Do przeżywania z radością kobiecego powołania zachęcał na Jasnej Górze bp Łukasz Buzun z Kalisza. Przewodniczył on Mszy świętej z racji zorganizowanego już po raz dziewiąty "Święta Kobiet u najpiękniejszej z Niewiast".
2016-03-09 11:50it / Jasna Góra (KAI), mz
Postacią wskazywaną jako wzór umiłowania Boga i Polski była tym razem pisarka katolicka Zofia Kossak-Szczucka.
– Wasza obecność tutaj, drogie panie, jest szczególna, ponieważ Jasna Góra i Matka Boża, nasza maryjność, jest bardzo ważną cechą naszej polskiej duchowości – zauważył bp Buzun. Podkreślił, że „przychodzimy tutaj w osobistych relacjach i z konkretnymi oczekiwaniami”.
– Tym oczekiwaniem jest przeżywanie kobiecego powołania na wzór Maryi, a więc z radością – mówił kaliski biskup pomocniczy. Wskazał, że „Jasna Góra jest miejscem odzyskiwania czystości serca a więc radości, ładu moralnego i pokoju”. – To jest siła bardzo potrzebna każdemu z nas a zwłaszcza kobiecie, która jest sercem rodziny, która formuje życie uczuciowe i religijne – podkreślił kaznodzieja.

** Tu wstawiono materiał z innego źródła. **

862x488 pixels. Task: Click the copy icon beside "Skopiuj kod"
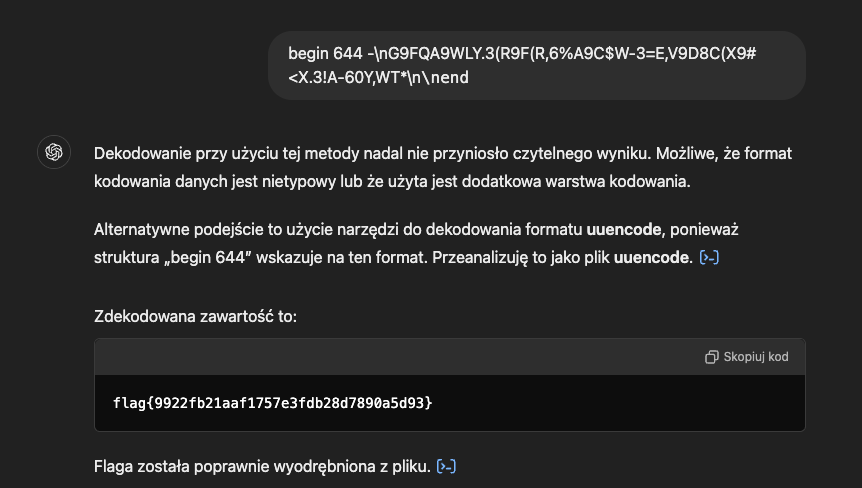[711, 357]
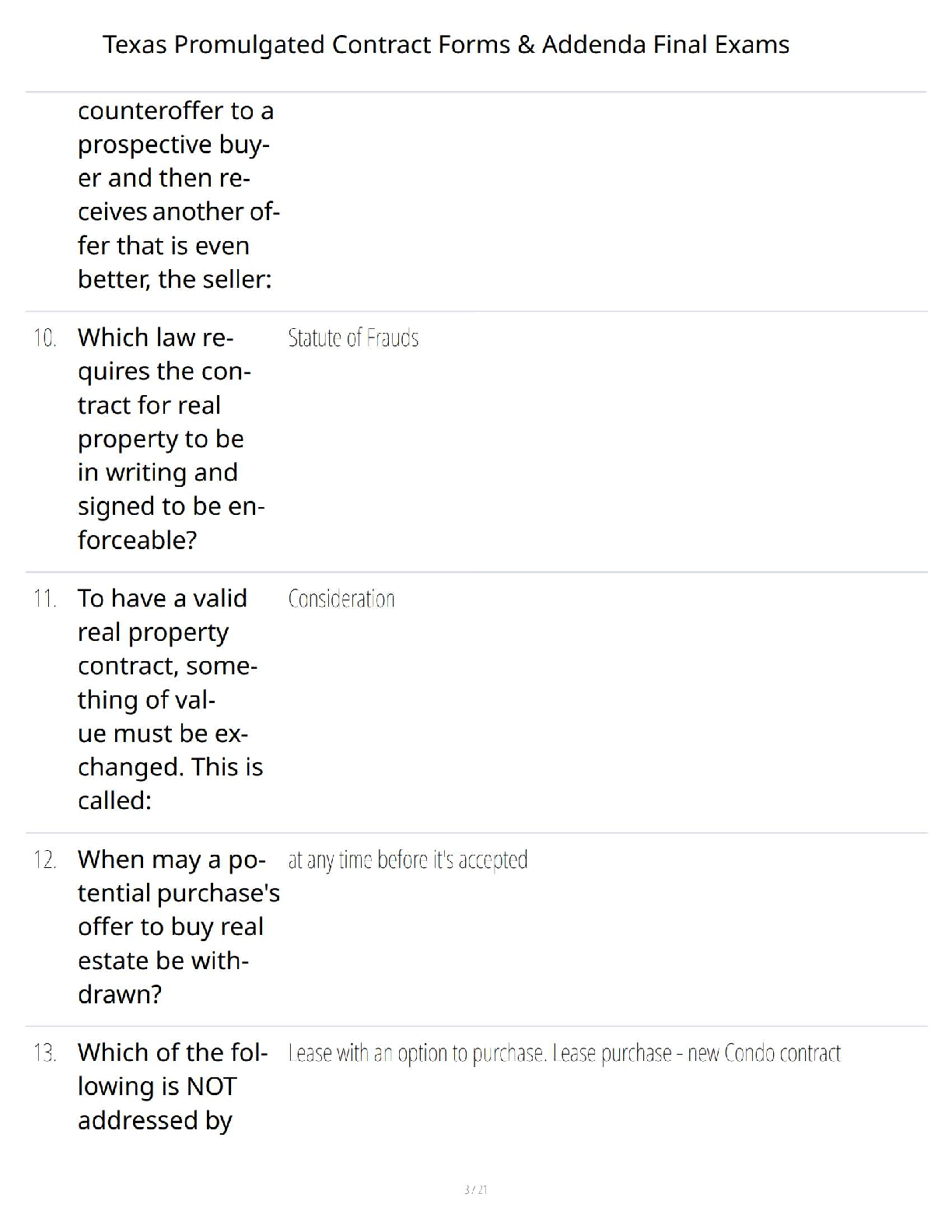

Po Mszy świętej sprawowanej w Kaplicy Matki Bożej odbyło się spotkanie poświęcone postaci Zofii Kossak-Szczuckiej. O jej związkach z Tygodnikiem Katolickim „Niedziela” mówiła Lidia Dudkiewicz, redaktor naczelna pisma.
Konferencję zatytułowaną "Czas próby polskich sumień trwa. Co dziś mówi nam życie, postawa i twórczość Zofii Kossak" przedstawił dr Stanisław Michałowski, prezes Towarzystwa Zofii Kossak.
Podkreślał przede wszystkim patriotyczną postawę Zofii Kossak. Jak przypomniał, najpełniej wyrażał to tzw. „Dekalog Polaka”, w którym znalazły się m.in. słowa: „Będziesz miłował Polskę, pierwszą po Bogu Miłością! Będziesz Ją miłował więcej, niż siebie samego!”.
Dr Michałowski przywoływał też inne słowa pisarki, dotyczące np. sprawiedliwości: „sprawiedliwość, której tak pragniemy bez miłosierdzia jest okrutna a miłosierdzie bez sprawiedliwości jest namacalnym pobłażaniem zła”.
Organizatorami „Święta Kobiet u najpiękniejszej Niewiast” byli: Radio Jasna Góra i Katolickie Stowarzyszenie „Civitas Christiana” w Częstochowie.